* **Assignment**
Nothing below is to be printed except the lines between the line holding "Given: Select the Pen tool" and the line holding "Given: Open 木村花子's member entry", inclusive, each exactly as it appears.

* **Exercise data**
::::::::

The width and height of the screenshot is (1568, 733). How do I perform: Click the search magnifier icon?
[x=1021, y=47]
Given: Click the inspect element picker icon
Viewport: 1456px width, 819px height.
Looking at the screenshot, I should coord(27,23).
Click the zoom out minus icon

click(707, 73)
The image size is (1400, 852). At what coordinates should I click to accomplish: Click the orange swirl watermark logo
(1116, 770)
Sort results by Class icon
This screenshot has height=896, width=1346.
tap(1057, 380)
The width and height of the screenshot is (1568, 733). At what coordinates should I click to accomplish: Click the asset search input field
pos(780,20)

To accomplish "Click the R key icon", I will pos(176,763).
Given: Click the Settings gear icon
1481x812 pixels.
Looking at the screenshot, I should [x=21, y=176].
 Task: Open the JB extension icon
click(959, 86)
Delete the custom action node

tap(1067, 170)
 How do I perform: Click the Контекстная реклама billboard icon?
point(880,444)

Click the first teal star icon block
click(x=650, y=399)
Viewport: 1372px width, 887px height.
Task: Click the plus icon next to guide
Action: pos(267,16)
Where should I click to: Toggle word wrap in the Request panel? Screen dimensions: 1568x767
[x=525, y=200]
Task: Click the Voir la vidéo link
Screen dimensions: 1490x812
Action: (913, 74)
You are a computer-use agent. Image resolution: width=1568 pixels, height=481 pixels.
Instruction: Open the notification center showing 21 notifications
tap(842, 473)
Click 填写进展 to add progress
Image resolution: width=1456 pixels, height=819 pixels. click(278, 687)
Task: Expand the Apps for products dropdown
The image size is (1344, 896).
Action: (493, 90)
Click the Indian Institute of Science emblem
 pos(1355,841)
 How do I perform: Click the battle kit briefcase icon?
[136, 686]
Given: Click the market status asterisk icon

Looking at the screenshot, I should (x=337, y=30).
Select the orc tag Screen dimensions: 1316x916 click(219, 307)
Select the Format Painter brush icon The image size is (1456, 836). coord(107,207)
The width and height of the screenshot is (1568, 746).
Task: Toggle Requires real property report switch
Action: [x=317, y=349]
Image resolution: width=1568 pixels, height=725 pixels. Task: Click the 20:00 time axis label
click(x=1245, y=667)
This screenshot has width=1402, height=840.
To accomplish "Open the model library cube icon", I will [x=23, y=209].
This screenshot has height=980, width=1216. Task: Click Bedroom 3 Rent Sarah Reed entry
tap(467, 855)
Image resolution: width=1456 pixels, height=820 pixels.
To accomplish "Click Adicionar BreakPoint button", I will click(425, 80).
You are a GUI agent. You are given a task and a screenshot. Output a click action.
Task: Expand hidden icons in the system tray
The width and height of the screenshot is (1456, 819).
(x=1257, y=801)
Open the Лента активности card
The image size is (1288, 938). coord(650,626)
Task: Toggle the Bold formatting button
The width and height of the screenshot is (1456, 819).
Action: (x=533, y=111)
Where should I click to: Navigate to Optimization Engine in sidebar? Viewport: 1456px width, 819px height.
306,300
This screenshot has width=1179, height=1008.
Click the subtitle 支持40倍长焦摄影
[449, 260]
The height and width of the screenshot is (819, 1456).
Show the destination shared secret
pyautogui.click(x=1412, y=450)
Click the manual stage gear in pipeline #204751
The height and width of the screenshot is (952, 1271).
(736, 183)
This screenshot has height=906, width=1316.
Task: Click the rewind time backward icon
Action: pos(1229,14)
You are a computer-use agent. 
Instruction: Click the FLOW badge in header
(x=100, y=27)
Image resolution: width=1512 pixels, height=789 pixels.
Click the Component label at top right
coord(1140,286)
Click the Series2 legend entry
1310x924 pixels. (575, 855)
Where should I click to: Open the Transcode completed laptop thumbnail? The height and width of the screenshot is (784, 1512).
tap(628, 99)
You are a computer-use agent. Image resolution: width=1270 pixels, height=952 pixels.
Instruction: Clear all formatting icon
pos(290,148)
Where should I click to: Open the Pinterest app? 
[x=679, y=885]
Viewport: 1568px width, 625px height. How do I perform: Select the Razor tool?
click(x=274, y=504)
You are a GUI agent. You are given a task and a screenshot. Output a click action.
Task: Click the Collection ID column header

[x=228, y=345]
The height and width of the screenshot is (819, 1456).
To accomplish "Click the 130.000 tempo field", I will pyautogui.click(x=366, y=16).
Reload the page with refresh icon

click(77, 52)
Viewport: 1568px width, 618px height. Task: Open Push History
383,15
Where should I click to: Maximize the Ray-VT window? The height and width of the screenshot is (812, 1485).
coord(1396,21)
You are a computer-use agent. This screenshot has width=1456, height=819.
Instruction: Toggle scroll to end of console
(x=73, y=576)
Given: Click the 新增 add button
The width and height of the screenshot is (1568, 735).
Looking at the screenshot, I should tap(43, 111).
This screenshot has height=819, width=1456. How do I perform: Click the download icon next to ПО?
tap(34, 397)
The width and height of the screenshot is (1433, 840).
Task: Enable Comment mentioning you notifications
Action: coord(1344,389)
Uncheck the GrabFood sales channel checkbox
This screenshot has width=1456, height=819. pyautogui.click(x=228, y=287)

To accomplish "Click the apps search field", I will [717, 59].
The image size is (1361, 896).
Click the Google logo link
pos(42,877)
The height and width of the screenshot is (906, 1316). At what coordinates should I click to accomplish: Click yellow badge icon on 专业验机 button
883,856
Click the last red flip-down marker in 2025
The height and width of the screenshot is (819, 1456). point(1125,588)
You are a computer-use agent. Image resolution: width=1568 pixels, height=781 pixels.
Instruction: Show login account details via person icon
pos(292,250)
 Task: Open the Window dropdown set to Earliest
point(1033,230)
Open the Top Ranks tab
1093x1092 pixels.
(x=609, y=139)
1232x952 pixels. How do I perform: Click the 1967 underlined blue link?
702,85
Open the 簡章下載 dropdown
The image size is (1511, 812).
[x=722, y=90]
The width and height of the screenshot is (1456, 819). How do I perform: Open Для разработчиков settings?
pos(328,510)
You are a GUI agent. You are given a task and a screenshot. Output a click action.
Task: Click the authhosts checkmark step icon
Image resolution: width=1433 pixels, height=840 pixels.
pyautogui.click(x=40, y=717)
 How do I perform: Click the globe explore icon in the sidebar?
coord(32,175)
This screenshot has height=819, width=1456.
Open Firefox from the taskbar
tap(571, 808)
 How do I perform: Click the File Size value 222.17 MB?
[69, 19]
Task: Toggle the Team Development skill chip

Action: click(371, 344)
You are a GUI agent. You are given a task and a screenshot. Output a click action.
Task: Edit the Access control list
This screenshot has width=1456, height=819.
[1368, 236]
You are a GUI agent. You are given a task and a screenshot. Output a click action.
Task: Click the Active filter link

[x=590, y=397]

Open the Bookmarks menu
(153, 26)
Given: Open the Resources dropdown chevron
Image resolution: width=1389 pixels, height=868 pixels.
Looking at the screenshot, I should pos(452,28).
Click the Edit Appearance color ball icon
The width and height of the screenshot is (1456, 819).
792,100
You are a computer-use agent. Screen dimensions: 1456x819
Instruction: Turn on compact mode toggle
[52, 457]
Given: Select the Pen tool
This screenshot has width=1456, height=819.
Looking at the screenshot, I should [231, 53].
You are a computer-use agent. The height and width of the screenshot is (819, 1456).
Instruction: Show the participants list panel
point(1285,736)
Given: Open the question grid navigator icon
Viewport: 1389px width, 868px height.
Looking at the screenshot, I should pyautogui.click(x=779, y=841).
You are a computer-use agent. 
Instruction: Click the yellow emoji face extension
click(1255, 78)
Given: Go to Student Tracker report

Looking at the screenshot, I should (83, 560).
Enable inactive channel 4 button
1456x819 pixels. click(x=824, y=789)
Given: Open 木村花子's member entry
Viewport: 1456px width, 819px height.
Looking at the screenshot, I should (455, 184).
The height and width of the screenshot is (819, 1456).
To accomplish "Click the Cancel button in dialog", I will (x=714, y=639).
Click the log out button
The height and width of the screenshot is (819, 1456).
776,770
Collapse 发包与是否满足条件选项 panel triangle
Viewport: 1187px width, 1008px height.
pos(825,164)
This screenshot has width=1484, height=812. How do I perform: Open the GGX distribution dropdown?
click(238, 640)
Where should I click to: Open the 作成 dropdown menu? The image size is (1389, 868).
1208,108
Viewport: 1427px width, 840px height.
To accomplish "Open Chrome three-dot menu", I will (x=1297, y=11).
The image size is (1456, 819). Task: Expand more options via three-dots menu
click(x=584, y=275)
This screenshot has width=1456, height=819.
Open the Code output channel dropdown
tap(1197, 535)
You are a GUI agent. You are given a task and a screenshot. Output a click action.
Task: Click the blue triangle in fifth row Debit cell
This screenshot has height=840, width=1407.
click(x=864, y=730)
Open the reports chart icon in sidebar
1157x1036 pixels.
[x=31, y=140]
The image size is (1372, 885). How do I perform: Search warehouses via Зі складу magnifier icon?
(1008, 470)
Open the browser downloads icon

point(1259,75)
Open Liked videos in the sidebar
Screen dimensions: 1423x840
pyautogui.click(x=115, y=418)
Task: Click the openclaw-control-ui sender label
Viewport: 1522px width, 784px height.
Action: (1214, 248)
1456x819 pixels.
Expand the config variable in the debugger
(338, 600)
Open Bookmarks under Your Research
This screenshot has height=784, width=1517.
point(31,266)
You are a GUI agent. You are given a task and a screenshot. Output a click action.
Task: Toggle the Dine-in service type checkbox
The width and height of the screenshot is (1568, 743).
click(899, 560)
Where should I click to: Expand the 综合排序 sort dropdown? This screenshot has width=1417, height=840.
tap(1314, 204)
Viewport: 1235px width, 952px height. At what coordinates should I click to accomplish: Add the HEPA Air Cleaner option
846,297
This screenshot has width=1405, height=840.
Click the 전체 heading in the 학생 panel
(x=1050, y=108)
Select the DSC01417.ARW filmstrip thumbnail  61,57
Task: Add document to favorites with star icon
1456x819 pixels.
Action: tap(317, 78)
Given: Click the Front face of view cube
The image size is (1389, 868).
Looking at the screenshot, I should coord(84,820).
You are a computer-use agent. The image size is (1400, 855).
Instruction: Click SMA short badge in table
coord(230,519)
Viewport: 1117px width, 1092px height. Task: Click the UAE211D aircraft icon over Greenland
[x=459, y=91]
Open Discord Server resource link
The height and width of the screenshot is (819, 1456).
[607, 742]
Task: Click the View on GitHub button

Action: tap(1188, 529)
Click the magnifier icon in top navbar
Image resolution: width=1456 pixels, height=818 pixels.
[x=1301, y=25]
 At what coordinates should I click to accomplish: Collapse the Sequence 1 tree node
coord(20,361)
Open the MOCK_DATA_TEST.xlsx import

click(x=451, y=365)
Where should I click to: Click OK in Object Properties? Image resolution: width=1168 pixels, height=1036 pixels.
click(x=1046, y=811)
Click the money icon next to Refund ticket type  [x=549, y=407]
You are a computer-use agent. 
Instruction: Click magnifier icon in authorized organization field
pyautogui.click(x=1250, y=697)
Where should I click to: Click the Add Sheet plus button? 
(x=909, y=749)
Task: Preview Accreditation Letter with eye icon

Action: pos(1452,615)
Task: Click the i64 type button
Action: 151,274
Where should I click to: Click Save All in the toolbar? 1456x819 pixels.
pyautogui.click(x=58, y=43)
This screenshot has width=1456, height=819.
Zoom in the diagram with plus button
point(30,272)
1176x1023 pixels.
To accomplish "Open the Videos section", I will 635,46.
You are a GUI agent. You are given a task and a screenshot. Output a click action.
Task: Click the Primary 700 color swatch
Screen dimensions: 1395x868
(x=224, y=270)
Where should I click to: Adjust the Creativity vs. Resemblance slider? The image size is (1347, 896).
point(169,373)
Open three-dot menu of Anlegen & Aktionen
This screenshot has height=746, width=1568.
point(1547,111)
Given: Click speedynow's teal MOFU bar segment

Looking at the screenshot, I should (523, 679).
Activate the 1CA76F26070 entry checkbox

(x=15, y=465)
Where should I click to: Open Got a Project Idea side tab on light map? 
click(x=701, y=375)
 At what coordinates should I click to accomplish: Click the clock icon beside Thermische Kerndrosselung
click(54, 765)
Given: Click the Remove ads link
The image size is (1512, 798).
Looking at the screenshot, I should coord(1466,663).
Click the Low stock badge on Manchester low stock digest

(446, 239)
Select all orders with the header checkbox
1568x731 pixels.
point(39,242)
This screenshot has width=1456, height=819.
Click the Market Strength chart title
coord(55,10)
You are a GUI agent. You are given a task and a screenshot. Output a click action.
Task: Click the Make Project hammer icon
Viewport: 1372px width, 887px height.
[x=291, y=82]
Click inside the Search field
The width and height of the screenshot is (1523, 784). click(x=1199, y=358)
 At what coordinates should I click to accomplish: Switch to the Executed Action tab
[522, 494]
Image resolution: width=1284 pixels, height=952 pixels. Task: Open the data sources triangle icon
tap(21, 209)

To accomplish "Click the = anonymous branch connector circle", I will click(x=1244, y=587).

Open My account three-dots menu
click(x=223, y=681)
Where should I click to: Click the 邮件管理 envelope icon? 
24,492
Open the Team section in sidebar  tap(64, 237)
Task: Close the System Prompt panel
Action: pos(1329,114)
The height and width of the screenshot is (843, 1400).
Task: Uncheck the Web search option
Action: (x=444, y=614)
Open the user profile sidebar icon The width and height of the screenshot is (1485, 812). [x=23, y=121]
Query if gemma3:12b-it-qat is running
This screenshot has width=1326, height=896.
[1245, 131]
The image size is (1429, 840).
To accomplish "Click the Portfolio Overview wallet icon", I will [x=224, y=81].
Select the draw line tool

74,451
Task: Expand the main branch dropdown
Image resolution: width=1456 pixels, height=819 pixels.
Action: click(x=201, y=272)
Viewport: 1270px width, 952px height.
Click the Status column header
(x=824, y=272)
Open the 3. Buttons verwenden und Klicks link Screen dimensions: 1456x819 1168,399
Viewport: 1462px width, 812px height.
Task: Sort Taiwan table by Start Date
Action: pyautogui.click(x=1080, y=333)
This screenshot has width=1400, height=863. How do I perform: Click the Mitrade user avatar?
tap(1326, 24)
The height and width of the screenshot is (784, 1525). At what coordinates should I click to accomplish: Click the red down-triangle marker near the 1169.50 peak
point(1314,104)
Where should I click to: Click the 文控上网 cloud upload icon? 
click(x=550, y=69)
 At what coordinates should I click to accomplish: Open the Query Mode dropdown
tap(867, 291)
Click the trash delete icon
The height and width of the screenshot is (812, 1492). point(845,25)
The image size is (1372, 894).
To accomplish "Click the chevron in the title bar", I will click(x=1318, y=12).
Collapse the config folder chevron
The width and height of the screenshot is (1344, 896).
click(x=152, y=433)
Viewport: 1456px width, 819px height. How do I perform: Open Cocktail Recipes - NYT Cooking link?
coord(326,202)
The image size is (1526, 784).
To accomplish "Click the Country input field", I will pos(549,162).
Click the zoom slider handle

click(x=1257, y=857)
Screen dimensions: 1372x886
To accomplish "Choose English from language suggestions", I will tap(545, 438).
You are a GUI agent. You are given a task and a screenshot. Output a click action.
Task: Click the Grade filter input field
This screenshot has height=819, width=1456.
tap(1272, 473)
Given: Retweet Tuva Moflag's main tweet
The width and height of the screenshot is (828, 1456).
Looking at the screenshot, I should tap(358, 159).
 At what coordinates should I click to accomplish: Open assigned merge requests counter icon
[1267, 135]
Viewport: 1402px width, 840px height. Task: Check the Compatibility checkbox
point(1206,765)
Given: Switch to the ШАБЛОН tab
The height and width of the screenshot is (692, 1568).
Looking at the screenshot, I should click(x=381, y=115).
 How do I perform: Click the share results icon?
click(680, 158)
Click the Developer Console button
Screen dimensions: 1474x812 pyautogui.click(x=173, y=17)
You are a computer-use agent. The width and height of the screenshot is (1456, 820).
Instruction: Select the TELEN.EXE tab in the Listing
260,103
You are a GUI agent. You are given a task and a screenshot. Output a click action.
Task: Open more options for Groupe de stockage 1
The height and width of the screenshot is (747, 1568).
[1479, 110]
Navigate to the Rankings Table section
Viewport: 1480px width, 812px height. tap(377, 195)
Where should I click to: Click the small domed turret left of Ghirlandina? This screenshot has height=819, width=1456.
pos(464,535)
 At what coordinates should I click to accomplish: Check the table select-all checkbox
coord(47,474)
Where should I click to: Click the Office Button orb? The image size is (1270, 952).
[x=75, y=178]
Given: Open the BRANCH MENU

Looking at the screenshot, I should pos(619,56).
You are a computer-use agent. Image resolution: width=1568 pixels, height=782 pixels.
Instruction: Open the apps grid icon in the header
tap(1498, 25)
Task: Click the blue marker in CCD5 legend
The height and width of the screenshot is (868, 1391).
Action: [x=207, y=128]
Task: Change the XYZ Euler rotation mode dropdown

::::::::

* **The answer**
Given: Select the Pen tool
This screenshot has width=1456, height=819.
Looking at the screenshot, I should [231, 53].
You are a computer-use agent. The height and width of the screenshot is (819, 1456).
Instruction: Show the participants list panel
point(1285,736)
Given: Open the question grid navigator icon
Viewport: 1389px width, 868px height.
Looking at the screenshot, I should pyautogui.click(x=779, y=841).
You are a computer-use agent. 
Instruction: Click the yellow emoji face extension
click(1255, 78)
Given: Go to Student Tracker report

Looking at the screenshot, I should (83, 560).
Enable inactive channel 4 button
1456x819 pixels. click(x=824, y=789)
Given: Open 木村花子's member entry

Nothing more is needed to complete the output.